***** Data section *****

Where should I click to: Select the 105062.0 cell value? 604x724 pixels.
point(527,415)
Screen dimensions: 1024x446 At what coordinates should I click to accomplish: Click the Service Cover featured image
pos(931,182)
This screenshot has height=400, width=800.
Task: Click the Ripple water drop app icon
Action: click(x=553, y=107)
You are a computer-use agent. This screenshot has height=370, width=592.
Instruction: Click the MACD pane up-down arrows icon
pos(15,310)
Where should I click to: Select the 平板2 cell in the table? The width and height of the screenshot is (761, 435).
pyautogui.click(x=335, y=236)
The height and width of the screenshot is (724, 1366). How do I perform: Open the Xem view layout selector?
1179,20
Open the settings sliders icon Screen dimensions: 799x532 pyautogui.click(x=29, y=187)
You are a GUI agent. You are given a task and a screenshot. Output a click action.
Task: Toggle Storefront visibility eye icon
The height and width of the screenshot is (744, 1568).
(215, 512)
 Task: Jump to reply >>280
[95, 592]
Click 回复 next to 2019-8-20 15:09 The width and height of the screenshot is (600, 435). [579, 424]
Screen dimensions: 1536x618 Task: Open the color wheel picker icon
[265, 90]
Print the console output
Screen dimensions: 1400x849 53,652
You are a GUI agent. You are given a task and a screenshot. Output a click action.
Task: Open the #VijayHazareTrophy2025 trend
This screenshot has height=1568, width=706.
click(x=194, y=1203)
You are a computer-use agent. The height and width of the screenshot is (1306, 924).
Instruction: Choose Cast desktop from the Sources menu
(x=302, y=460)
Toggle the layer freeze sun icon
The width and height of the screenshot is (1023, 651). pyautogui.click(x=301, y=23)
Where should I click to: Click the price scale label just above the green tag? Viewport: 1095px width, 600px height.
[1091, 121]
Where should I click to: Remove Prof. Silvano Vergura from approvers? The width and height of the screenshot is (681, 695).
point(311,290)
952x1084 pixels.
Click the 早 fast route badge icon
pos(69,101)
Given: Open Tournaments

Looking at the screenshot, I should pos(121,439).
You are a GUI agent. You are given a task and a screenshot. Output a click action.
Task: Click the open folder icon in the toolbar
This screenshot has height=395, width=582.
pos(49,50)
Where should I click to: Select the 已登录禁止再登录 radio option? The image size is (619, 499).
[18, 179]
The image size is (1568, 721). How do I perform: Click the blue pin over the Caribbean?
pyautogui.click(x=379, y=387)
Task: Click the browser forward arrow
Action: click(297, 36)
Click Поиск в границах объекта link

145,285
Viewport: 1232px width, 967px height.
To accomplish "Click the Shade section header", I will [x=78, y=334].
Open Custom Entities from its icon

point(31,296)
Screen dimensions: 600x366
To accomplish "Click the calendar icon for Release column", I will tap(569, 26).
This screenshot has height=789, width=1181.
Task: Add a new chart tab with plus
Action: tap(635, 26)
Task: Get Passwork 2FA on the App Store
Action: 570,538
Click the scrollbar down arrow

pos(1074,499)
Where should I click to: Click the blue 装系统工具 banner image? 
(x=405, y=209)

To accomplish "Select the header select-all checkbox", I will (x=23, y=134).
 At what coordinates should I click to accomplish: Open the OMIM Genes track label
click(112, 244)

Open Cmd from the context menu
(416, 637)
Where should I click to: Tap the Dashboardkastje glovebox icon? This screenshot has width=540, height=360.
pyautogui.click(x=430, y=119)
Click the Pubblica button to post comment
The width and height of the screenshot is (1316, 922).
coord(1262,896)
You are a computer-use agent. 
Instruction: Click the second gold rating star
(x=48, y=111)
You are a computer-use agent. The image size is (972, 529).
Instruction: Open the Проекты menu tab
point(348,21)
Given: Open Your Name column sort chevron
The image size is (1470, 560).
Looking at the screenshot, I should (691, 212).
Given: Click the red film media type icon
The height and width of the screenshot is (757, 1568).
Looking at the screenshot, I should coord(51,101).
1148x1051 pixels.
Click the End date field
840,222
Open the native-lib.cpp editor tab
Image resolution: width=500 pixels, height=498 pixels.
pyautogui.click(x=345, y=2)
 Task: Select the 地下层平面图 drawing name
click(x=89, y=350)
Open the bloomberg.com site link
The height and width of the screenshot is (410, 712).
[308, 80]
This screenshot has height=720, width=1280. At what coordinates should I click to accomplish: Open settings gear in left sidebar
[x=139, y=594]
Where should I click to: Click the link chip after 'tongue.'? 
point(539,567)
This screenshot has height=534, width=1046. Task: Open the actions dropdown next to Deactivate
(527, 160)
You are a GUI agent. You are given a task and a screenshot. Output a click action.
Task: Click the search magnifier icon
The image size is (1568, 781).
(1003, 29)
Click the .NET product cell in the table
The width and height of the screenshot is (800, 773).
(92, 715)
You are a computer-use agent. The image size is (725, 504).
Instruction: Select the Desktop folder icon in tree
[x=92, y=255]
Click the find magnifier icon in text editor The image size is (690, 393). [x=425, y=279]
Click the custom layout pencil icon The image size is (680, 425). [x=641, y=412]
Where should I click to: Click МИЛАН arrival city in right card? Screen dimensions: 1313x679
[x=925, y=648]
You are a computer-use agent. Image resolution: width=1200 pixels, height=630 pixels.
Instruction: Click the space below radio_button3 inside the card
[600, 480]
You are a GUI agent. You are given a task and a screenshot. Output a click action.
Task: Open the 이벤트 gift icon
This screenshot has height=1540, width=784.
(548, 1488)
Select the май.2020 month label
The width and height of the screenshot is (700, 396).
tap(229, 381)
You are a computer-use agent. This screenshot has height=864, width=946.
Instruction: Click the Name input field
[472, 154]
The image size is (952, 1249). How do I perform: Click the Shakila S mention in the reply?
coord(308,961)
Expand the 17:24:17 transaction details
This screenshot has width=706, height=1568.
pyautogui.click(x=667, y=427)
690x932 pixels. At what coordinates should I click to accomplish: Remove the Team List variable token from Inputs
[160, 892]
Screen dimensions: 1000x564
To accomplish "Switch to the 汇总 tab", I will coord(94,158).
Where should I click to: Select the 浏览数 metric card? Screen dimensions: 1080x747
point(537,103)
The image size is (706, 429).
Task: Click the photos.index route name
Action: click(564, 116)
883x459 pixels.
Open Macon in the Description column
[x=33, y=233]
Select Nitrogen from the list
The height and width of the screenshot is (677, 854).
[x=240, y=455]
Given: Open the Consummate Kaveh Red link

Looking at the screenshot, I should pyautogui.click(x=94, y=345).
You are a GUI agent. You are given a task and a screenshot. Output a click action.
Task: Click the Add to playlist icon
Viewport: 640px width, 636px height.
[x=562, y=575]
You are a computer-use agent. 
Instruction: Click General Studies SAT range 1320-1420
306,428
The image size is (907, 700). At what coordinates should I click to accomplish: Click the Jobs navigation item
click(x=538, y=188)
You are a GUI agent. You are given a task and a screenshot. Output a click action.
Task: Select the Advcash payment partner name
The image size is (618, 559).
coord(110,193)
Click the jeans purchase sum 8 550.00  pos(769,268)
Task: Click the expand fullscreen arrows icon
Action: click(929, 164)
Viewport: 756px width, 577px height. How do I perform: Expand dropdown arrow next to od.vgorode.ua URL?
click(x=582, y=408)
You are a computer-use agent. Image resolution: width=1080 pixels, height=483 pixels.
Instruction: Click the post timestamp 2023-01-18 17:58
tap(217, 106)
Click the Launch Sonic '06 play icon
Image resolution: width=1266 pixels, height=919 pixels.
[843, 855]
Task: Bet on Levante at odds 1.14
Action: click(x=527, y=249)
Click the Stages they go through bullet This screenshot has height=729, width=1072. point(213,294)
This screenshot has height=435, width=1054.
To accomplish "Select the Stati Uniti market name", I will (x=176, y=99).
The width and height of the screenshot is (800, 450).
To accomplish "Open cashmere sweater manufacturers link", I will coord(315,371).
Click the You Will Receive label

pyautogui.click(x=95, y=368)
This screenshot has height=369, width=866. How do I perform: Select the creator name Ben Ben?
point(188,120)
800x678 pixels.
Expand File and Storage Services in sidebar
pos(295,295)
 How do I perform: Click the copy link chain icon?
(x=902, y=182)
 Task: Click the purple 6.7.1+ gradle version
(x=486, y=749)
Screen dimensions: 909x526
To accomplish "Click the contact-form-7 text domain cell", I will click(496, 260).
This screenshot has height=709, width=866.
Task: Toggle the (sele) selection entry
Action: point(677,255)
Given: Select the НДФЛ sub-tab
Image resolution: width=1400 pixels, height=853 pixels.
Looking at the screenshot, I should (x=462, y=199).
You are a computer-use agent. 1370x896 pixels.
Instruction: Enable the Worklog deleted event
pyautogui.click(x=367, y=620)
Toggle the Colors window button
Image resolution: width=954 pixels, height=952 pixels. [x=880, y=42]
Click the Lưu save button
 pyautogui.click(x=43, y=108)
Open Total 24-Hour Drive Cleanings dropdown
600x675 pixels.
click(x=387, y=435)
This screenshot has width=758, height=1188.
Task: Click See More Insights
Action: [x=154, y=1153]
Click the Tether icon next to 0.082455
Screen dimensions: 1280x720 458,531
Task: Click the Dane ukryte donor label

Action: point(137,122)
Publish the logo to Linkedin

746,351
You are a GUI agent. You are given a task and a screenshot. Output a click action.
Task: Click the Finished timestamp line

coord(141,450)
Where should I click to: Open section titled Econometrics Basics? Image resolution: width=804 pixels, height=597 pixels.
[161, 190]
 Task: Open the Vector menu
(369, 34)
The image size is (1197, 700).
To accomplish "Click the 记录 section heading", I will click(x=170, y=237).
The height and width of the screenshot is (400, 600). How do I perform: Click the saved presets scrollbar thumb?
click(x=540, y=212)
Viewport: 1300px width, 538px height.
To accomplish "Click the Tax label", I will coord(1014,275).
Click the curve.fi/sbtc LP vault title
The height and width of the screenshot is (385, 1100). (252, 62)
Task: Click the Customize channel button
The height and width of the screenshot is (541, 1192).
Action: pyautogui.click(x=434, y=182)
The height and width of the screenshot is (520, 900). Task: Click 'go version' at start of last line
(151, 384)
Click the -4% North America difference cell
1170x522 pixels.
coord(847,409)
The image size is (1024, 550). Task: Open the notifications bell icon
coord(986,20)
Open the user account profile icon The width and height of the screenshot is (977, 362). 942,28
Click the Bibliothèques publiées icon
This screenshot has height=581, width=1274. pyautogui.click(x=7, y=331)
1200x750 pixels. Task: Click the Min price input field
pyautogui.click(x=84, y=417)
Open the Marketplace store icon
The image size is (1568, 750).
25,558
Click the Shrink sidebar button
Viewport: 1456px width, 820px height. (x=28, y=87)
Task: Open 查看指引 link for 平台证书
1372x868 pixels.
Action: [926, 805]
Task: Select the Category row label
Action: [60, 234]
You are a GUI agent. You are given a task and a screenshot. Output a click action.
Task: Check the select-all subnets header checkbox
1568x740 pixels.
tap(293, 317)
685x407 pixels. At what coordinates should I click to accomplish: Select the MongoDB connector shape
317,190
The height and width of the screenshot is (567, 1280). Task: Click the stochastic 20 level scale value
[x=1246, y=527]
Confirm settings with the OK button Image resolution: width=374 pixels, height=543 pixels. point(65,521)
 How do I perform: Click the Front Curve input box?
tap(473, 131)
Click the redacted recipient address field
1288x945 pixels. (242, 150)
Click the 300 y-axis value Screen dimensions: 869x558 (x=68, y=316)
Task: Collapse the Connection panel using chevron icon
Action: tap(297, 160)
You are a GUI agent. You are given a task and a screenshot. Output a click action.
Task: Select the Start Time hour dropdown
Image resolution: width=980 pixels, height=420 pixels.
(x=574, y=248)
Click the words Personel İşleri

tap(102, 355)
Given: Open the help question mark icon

*****

▶ [Task details]: One number answers this exercise: the count of lines above in which the word "editor" appears.

▶ [Response to the task]: 2